== Material for this exercise ==

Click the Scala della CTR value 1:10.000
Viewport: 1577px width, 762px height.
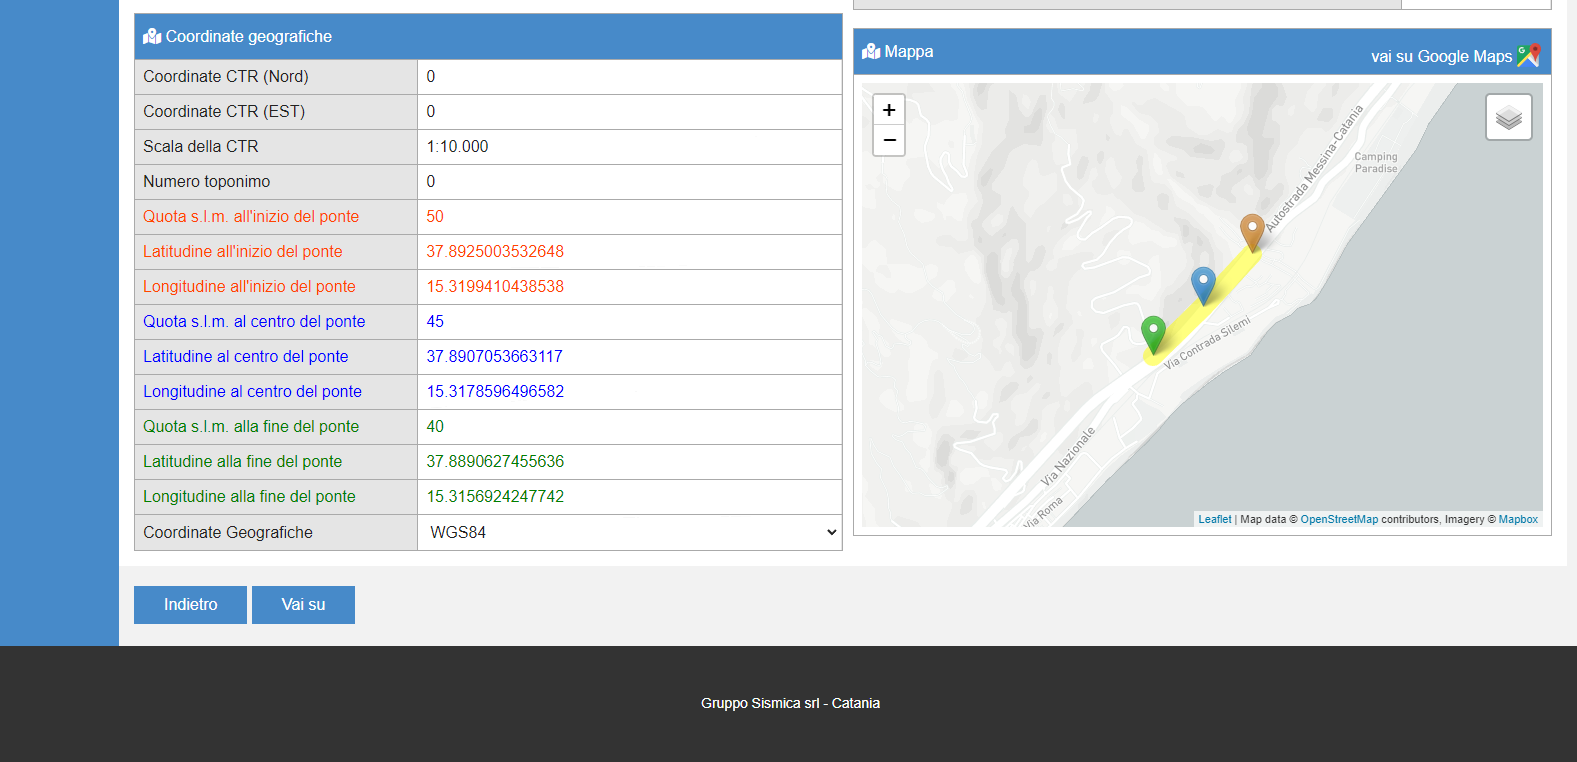tap(458, 147)
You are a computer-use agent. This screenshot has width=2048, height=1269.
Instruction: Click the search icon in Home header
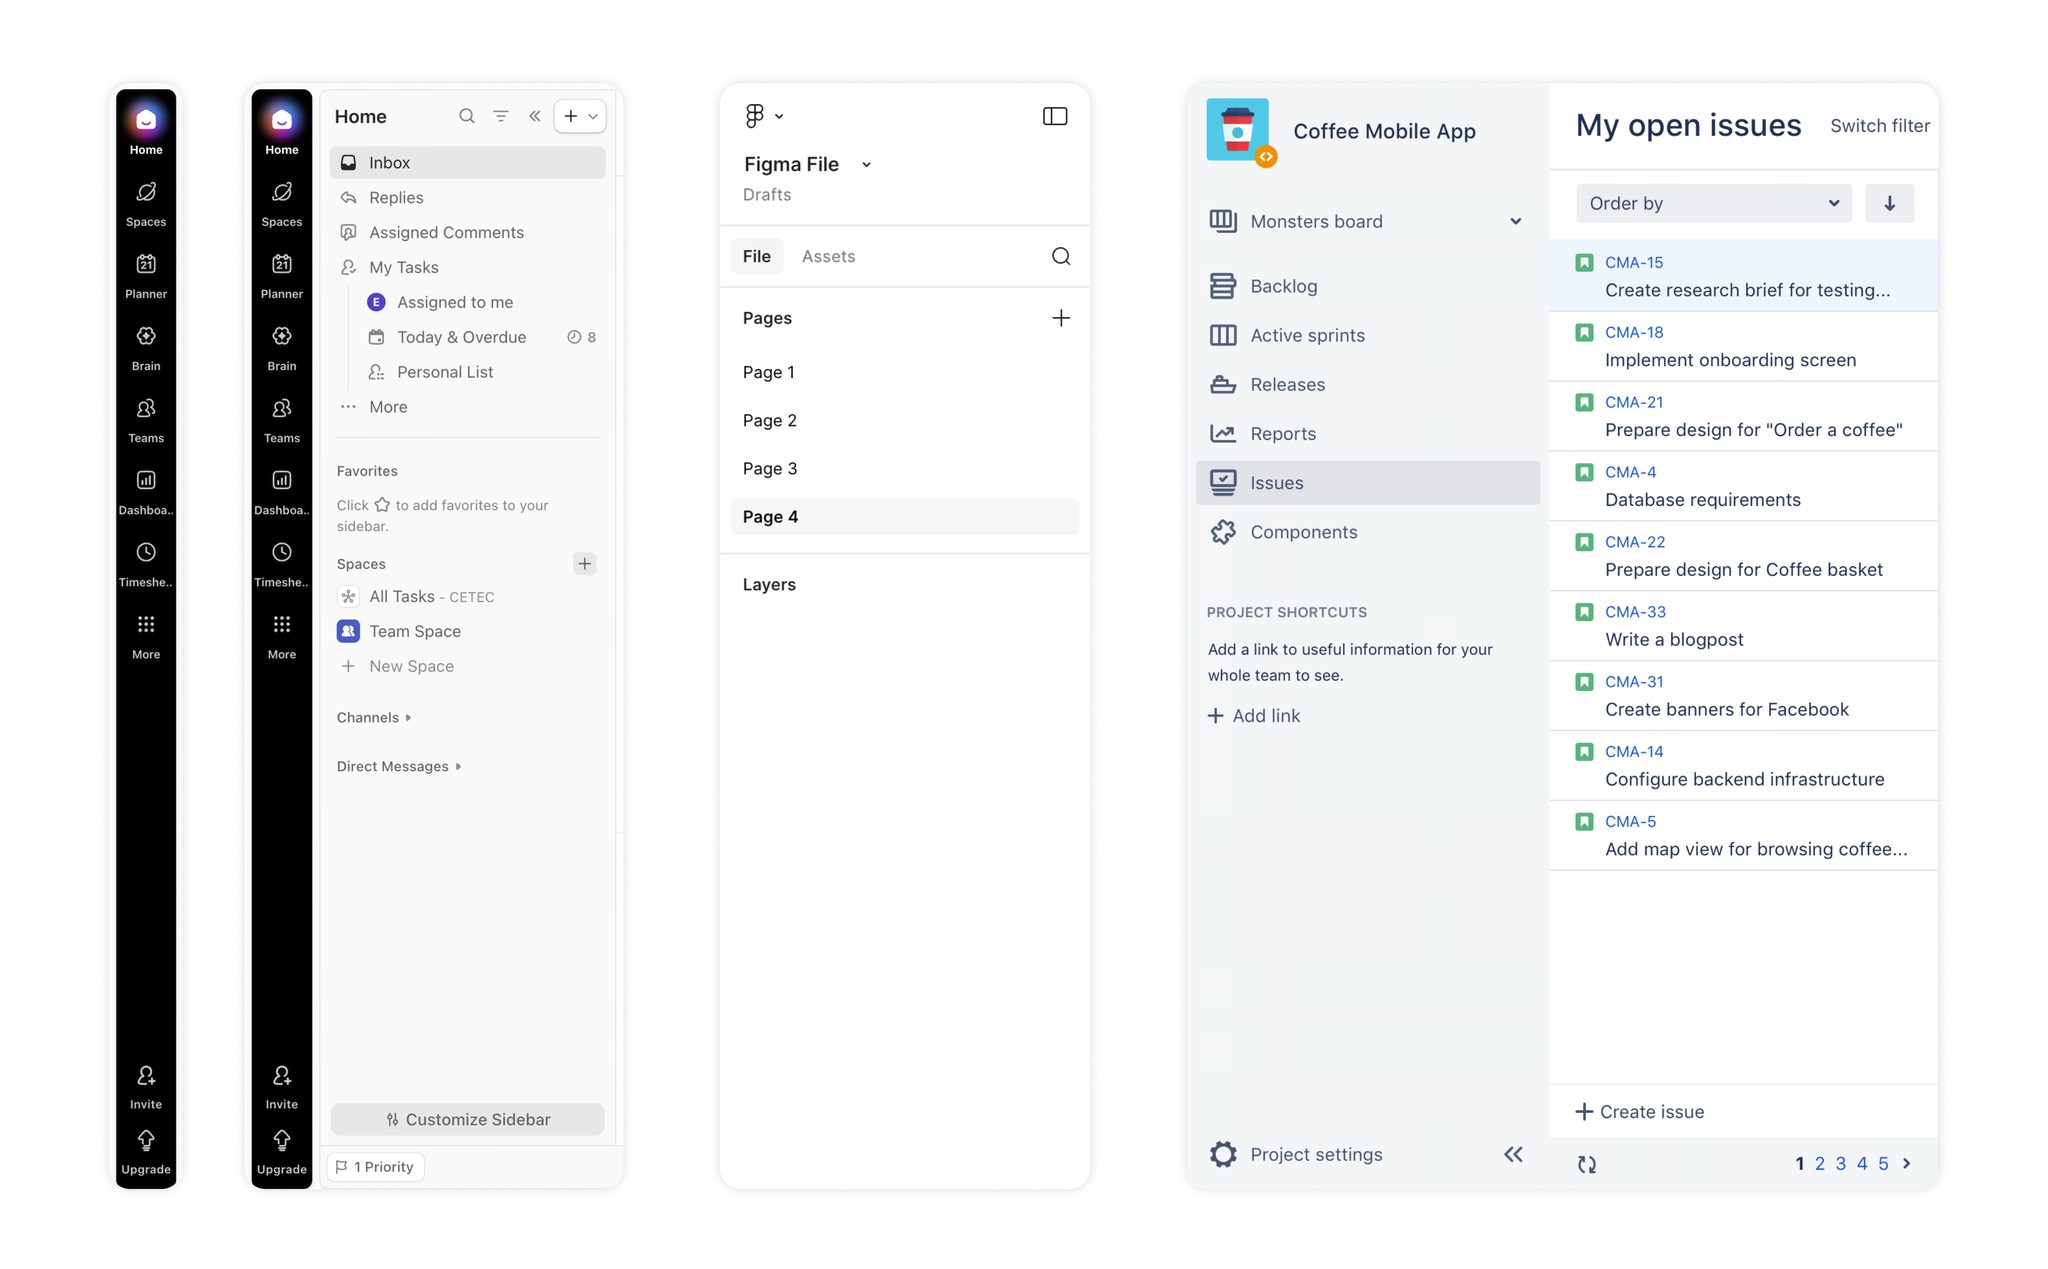[466, 116]

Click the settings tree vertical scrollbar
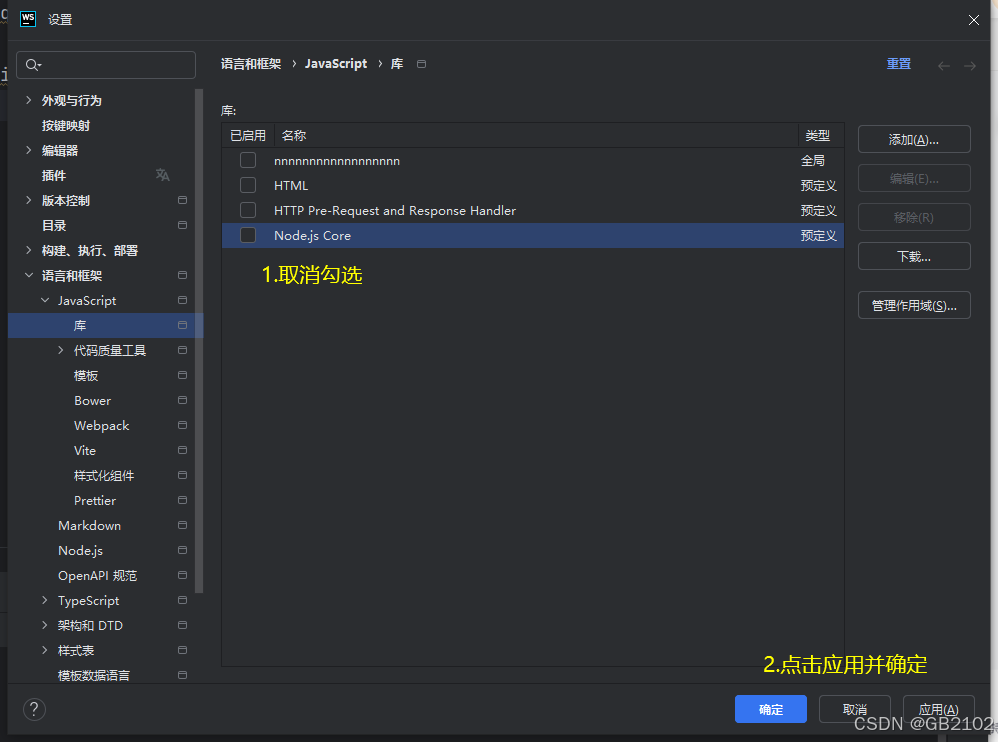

== Work to be completed ==
Return verbatim the stretch of the material from the line containing "You are a computer-use" through the end of the material, leaving the pictures out.

== Result below ==
You are a computer-use agent. This screenshot has width=2048, height=1269.
Instruction: Click the search icon in Home header
[466, 116]

Click the settings tree vertical scrollbar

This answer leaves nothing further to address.